In turn, inherited properties are collected from bottom to top in the hierarchy, so that specific properties are found before general properties:

inherit_sn(top,Props,Props).
inherit_sn(Class,SpecificProps,AllProps):-
    props(Class,GeneralProps),              % properties of this class
    override(SpecificProps,GeneralProps,Props),
    isa(Class,SuperClass),                  % climb hierarchy
    inherit_sn(SuperClass,Props,AllProps).  % inherit rest

top refers to the root of the universal inheritance hierarchy, which should be added as the root of any sub-hierarchy:

isa(instrument,top).

The predicate override/3 checks for every general property whether a more specific property has already been found. If so, we say that the specific property overrides the general property:

override(Props,[],Props).
override(Specific,[Attr=_Val|General],Props):-
    member(Attr=_V,Specific),       % overriding
    override(Specific,General,Props).
override(Specific,[Attr=Val|General],[Attr=Val|Props]):-
    not(member(Attr=_V,Specific)),  % no overriding
    override(Specific,General,Props).
/** <examples> ?- properties_sn(saxophone,P). */

Again, the query ?-properties_sn(saxophone,P) yields the answer

P = [function=musical,material=metal,action=reed(single)]

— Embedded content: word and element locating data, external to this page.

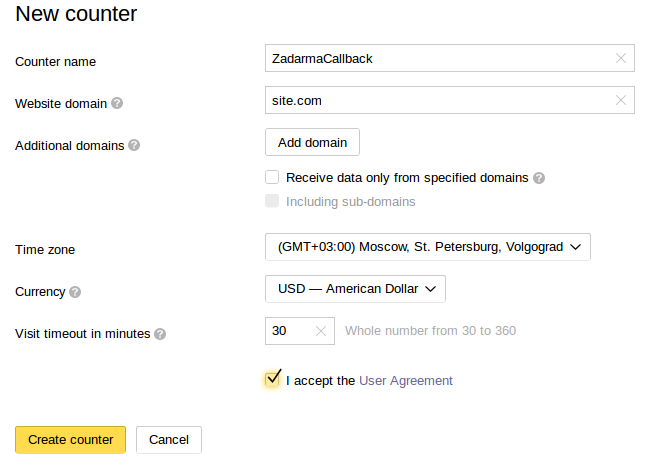650x476 pixels.
Task: Open the help icon next to Currency
Action: click(75, 292)
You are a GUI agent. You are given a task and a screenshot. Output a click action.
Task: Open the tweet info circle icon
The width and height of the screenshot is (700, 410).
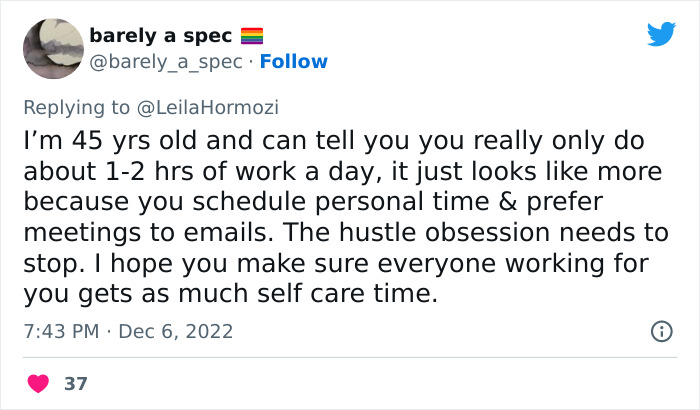point(662,331)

What we gained with this representation, however, is a declarative specification of the inheritance strategy, which is therefore also amenable to change. For instance, if the inheritance hierarchy is not a tree, a class could be a subclass of two or more other classes. In this case, different values for the same attribute could be inherited along different paths; this is called multiple inheritance. Such conflicts need to be resolved (or at least signalled) by the inheritance strategy.

Exercise 4.7

Implement a multiple inheritance strategy.


A slightly different but related representation is obtained if we group all information about one class or instance together in a so-called frame. A frame representation is obtained from the semantic network representation by adding a list of properties to each arc in the network. Below, class frames are defined by the predicate class/3, and instance frames are defined by the predicate instance/3:

% Classes
class(instrument,top,[]).
class(wind,instrument,[function=musical]).
class(string,instrument,[material=wood]).
class(percussion,instrument,[material=metal,
                             action=hammered]).
class(woodwind,wind,[material=wood]).
class(brass,wind,[material=metal,action=reed(lip)]).
class(plucked,string,[action=plucked]).
class(bowed,string,[action=bowed]).
class(keyboard,string,[]).
class(tuned,percussion,[]).
class(untuned,percussion,[]).

% Instances
instance(recorder,woodwind,[]).
instance(flute,woodwind,[material=metal]).
instance(oboe,woodwind,[action=reed(double)]).
instance(saxophone,woodwind,[material=metal,
                             action=reed(single)]).
/* etcetera... */
instance(cymbal,untuned,[]).
instance(snaredrum,untuned,[]).

Inheritance is as easily implemented as in the semantic network representation:

properties_fr(Inst,Props):-
    instance(Inst,Class,InstProps),         % instance properties
    inherit_fr(Class,InstProps,Props).      % inherit the rest

inherit_fr(top,Props,Props).
inherit_fr(Class,SpecificProps,AllProps):-
    class(Class,SuperClass,GeneralProps),   % this class
    override(SpecificProps,GeneralProps,Props),
    inherit_fr(SuperClass,Props,AllProps).  % inherit rest
/** <examples> ?- properties_fr(saxophone,P). ?- properties_fr(I,[function=musical,material=metal,A]). */

Historically, semantic network and frame-based representations were proposed in quite different contexts. We see that their representation in Prolog is very similar.